Chapitre 43 : jour de compétition
L'heure du championnat du lancer de haches a enfin sonné. Et aucune peine au monde ne me fera louper ça.
Après Thanksgiving et avant Noël, c'est l'évènement qui rassemble le plus de gens. Et pas seulement de notre village.
Autant dire que c'est la période préférée des frères Trope, qui, déployés dans le service de la menuiserie, de l'hôtellerie et la restauration, voient leurs chiffres d'affaires exploser pour le lancer... Sans oublier que leur champion, AKA Colby, est toujours plus gonflé d'orgueil durant cette période.
Enfin...
Avant de se faire ramasser en demi-finales, face à Carsen, bien sûr.
Tandis que j'aide tout le monde à dresser la table à l'extérieur, je me redresse légèrement pour jeter un coup d'œil dans sa direction. Les jours passent et le silence s'amplifie, entre nous. Et peut-être qu'ainsi, il passe enfin à autre chose. Je frotte mes moufles douillettes sur mes joues rougies par le froid et détourne le regard quand je croise le sien.

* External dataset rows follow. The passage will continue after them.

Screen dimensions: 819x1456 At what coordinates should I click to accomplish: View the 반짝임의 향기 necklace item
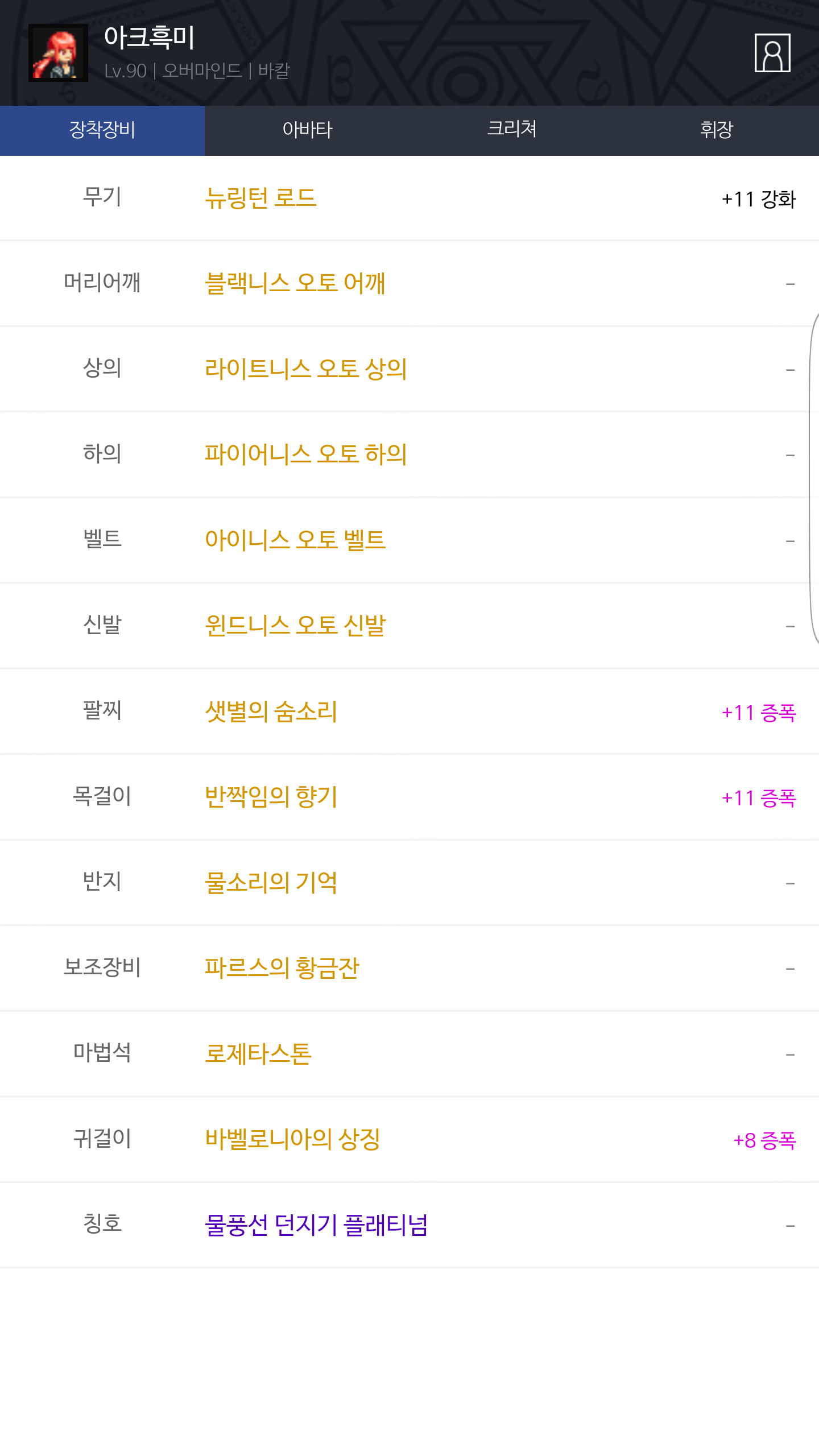271,797
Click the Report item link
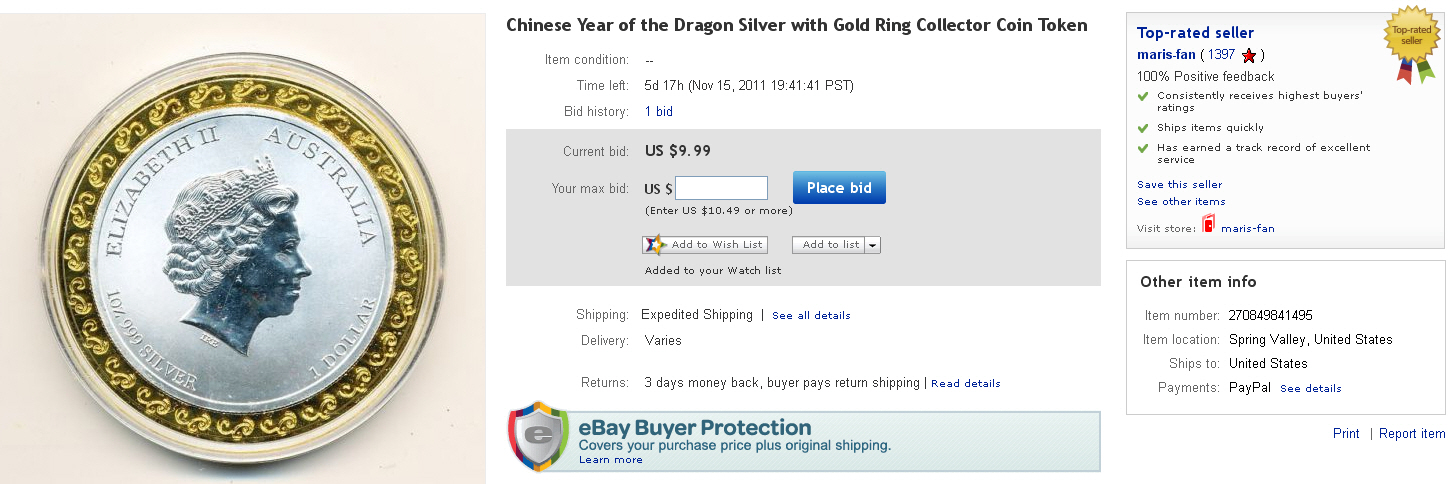Image resolution: width=1456 pixels, height=484 pixels. pos(1412,434)
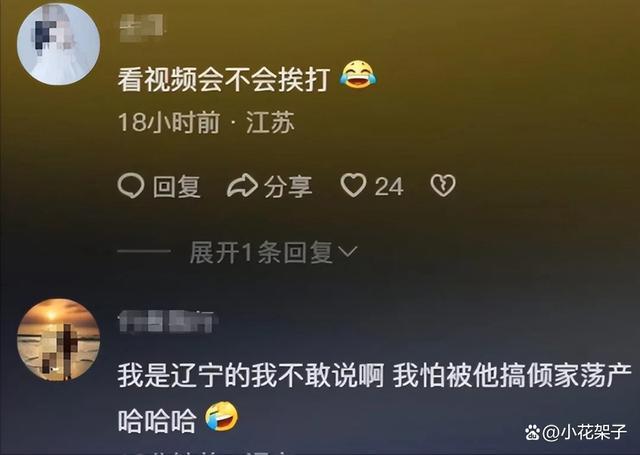Dislike the comment via the broken heart icon
640x455 pixels.
pos(443,186)
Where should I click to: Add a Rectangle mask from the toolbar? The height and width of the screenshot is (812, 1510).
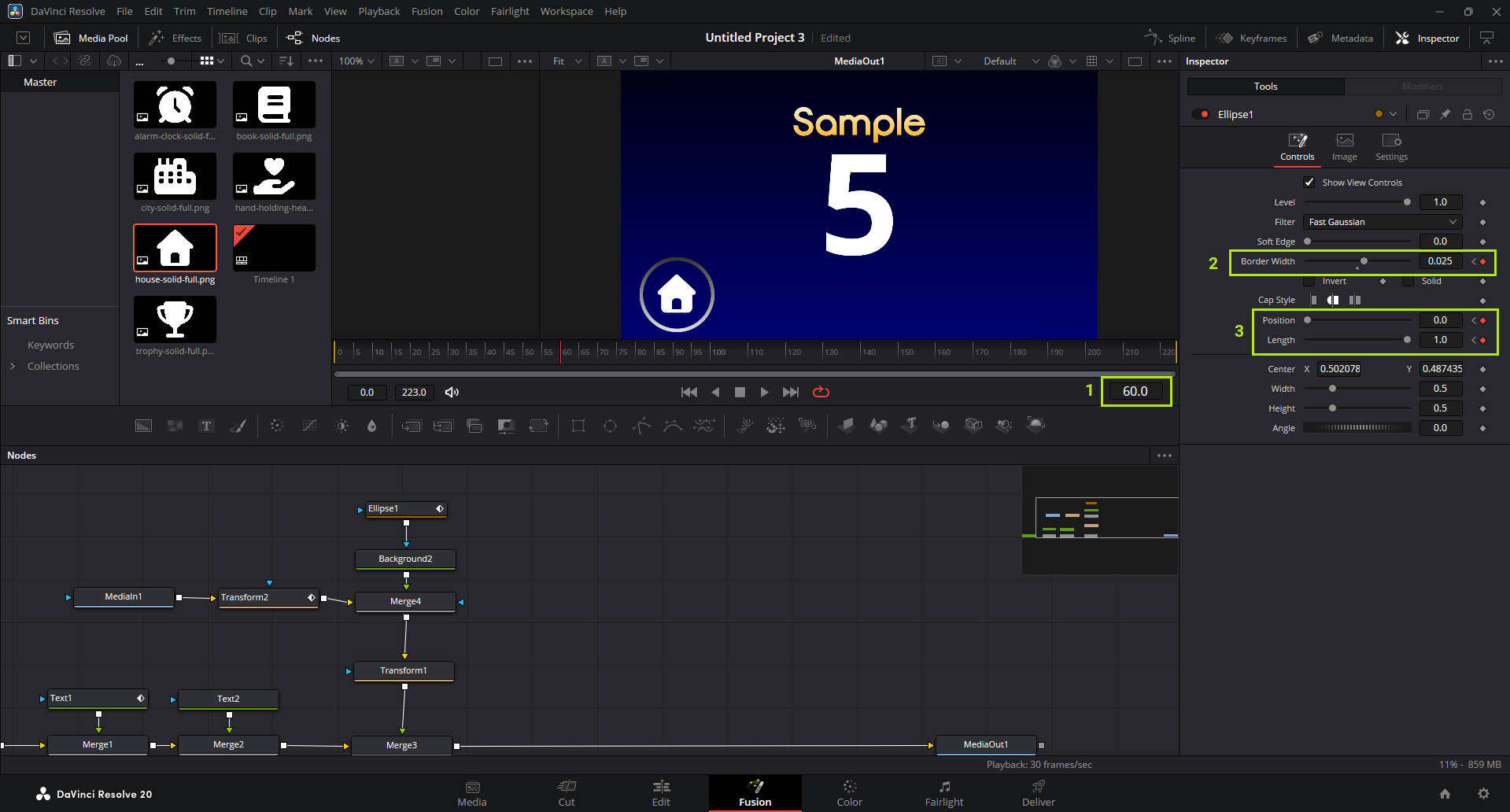point(578,426)
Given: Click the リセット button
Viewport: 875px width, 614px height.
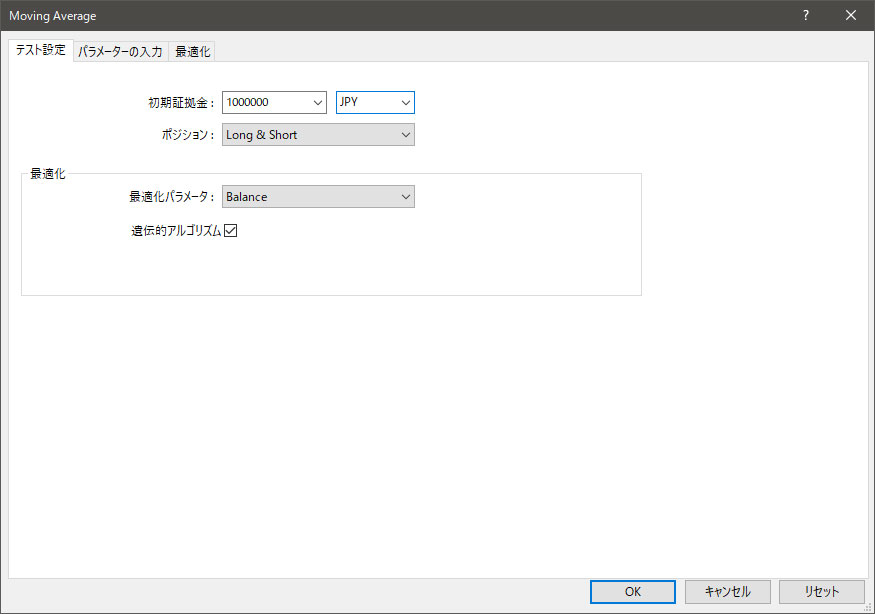Looking at the screenshot, I should (821, 591).
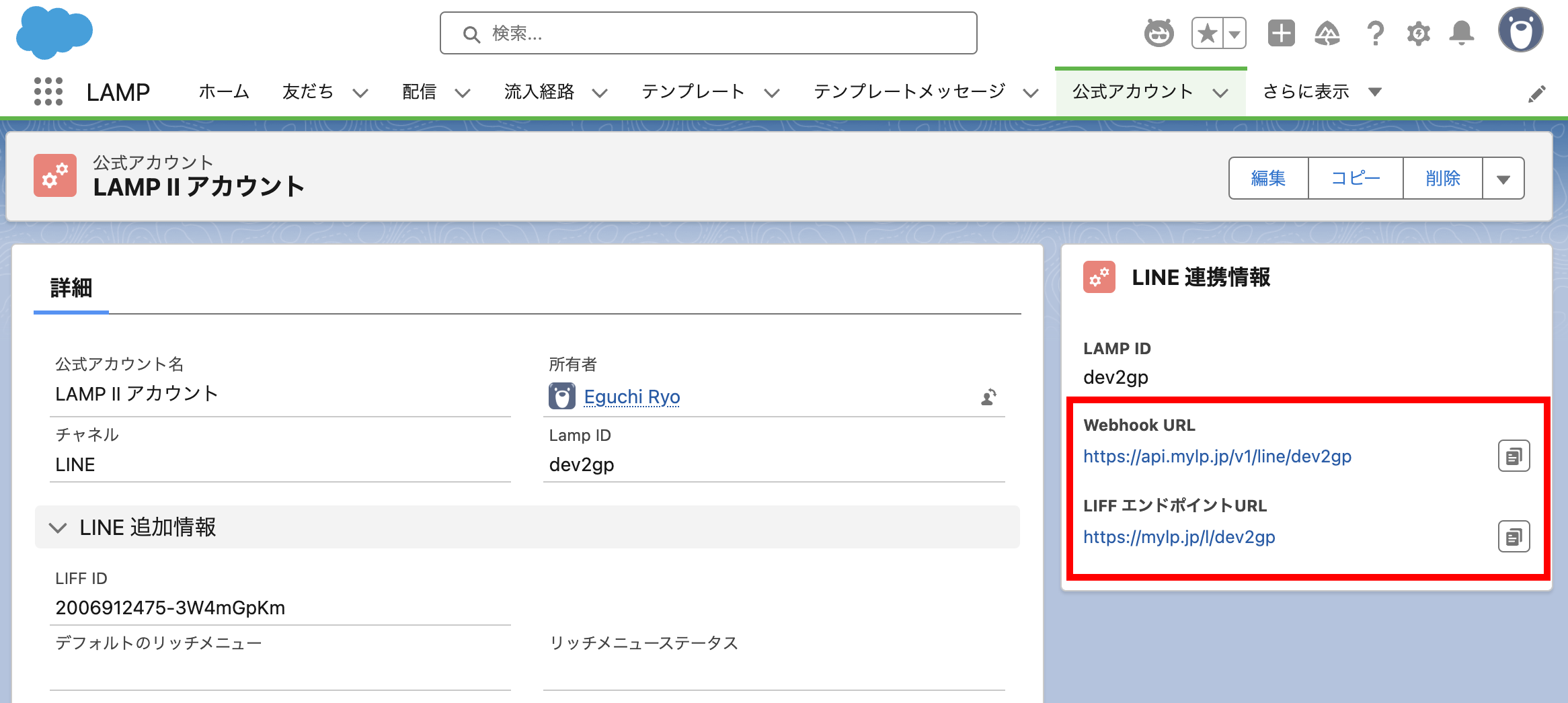Expand the favorites list dropdown arrow

pyautogui.click(x=1234, y=33)
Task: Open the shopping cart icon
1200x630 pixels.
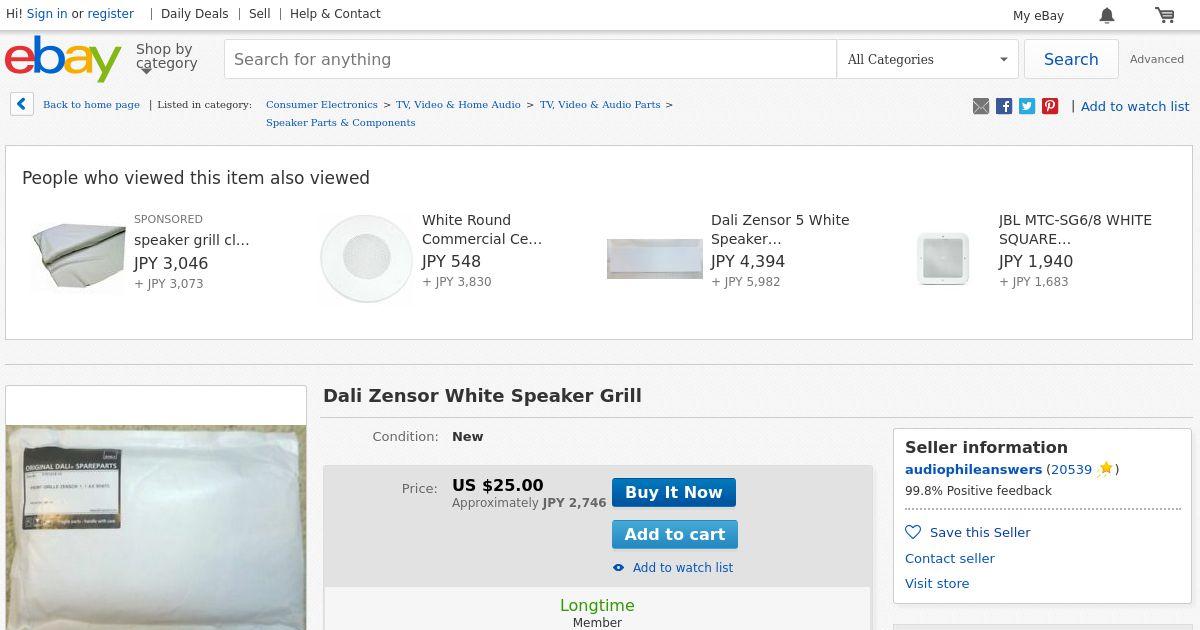Action: pyautogui.click(x=1164, y=15)
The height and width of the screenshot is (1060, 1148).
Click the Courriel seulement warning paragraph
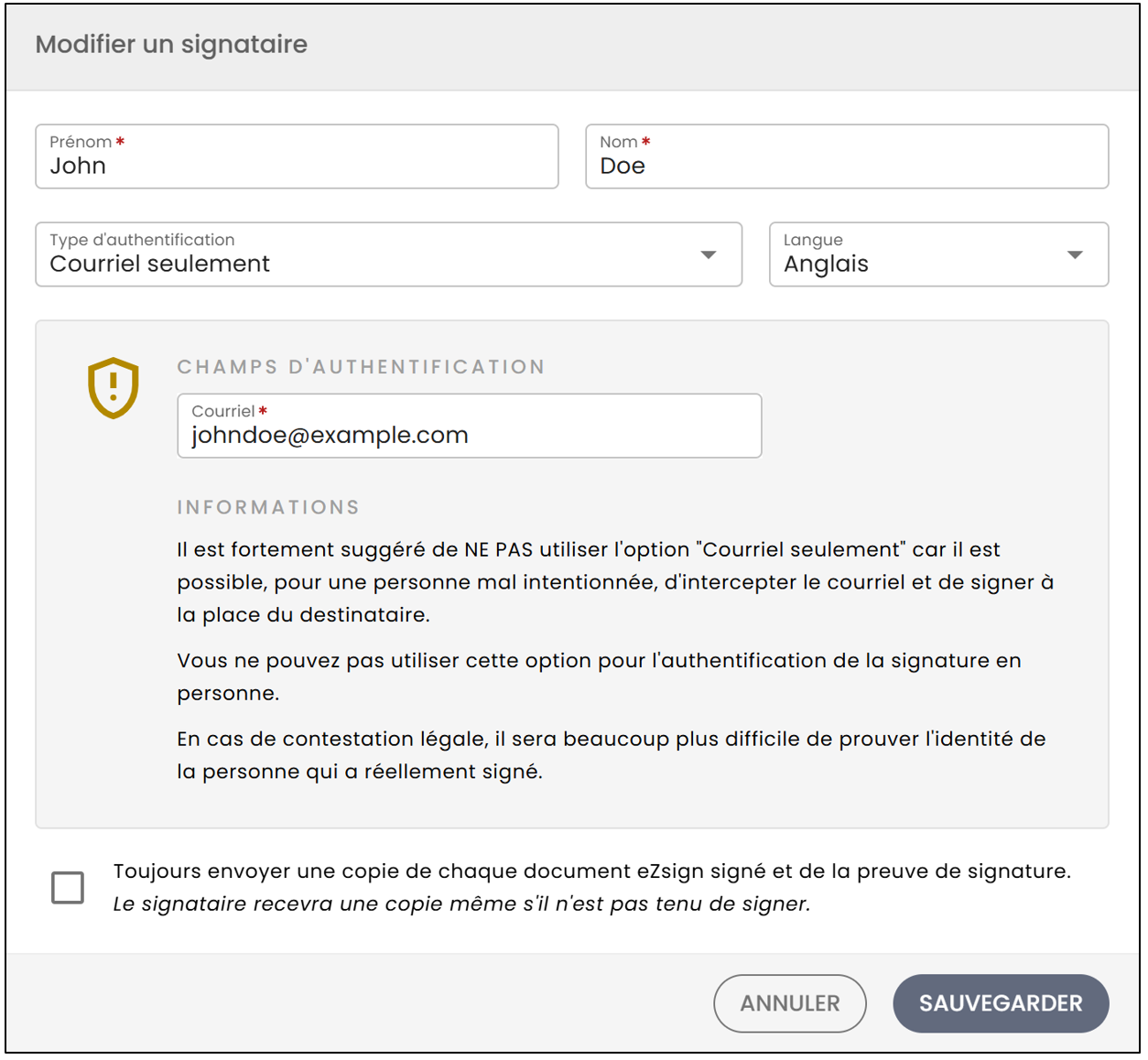[x=615, y=582]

Non. Ce n'est pas encore le moment d'aller présenter mes excuses. Je viens à peine de quitter le canapé de mon père et je pense que j'ai suffisamment allongé mon drama lié à des garçons, pour le moment.
Je veux simplement être avec les miens, lancer des haches, manger avec ma famille et me coucher devant le lever du soleil, des souvenirs pleins la tête.
Le championnat, c'est plus qu'un sport, ici, pour nous. C'est un moment de retrouvailles, de lien.
Ce n'est surement pas des disputes égoïstes.
Les bras chargés d'assiettes, j'aide les cuisiniers à venir faire de la place sur les grandes tables externes pour tous les plats qu'ils préparent. Le souvenir du premier restaurant de Caleb après sa chute m'effleure l'esprit. Ce petit moment acerbe où je devais encore supporter son sarcasme, alors que je lui faisais découvrir mon petit village sorti tout droit d'un livre de Dr. Seuss. Ça ne devrait pas, mais ça m'arrache un sourire.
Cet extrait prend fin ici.